The steps to index the repository are serialized into an index record and inserted into a task queue to be processed asynchronously by a pool of task executors.

Processing

Because indexing an arbitrary code base may require arbitrary commands to be run (e.g., dependency gathering, compilation steps, code generation, etc), we process each index job in a Firecracker virtual machine managed by Weave Ignite. These virtual machines are coordinated by the executor service which is deployed directly on GCP compute nodes.

The executor, deployed externally to the rest of the cluster, makes requests to the executor-queue and gitserver services via a proxy routes in the public API which are protected by a shared token.
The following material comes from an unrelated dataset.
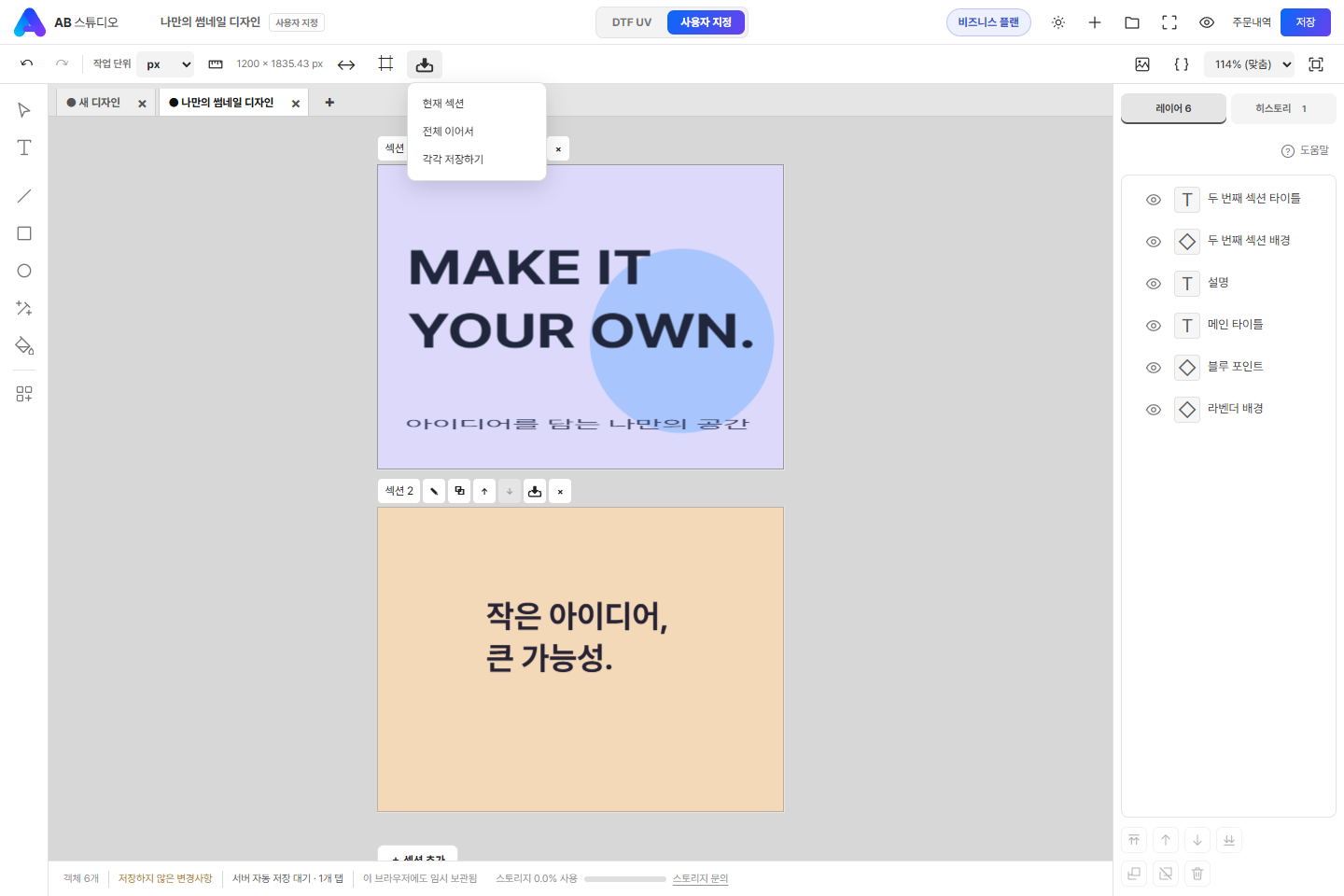Image resolution: width=1344 pixels, height=896 pixels.
Task: Expand the 114% zoom level dropdown
Action: coord(1250,64)
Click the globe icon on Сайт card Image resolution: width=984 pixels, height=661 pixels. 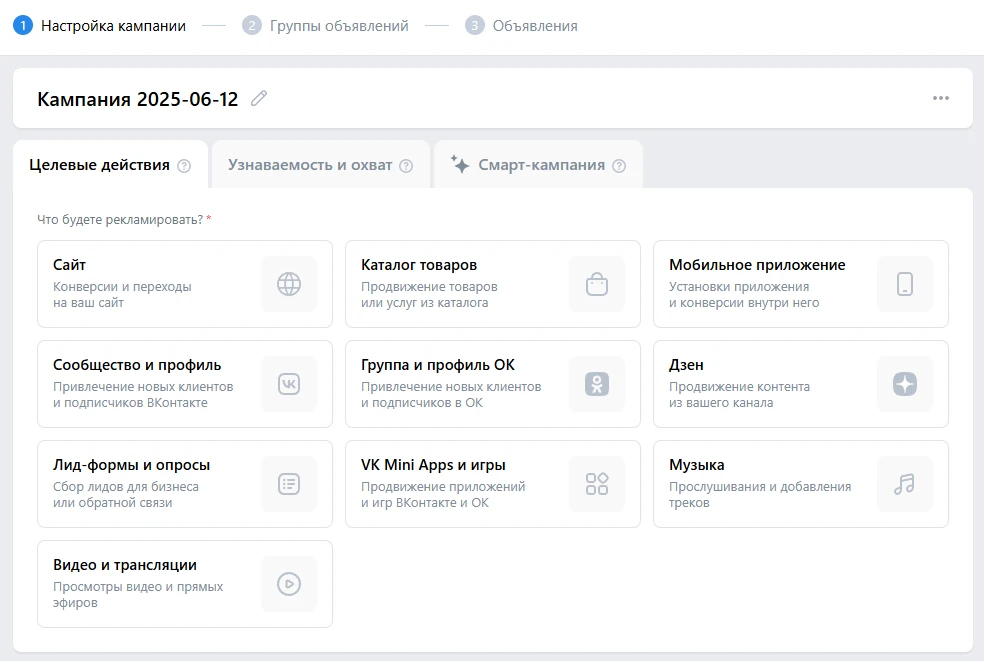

When idle, the executor process will periodically poll the executor-queue asking for an index job. If one exists, the executor-queue will open a long-running database transaction in order to lock the record during processing. A periodic heartbeat request between the executor and the executor-queue will ensure that transactions do not stay permanently open if the executor crashes or becomes partitioned from the Sourcegraph instance.

On dequeue, a queued but unlocked row in the lsif_indexes table is locked and the record is transformed into a generic (non-code-intel-specific) task to be sent back to the executor. This payload consists of a sequence of docker and src-cli commands to run.

Once the executor receives a job, it will clone the target repository and checkout a target commit. A Firecracker virtual machine is started and the local git clone is copied into it. The commands determined by the executor-queue task translation layer are invoked inside of the virtual machine. Once done, the virtual machine is removed and a request is made ot the executor-queue to mark the index as successfully processed.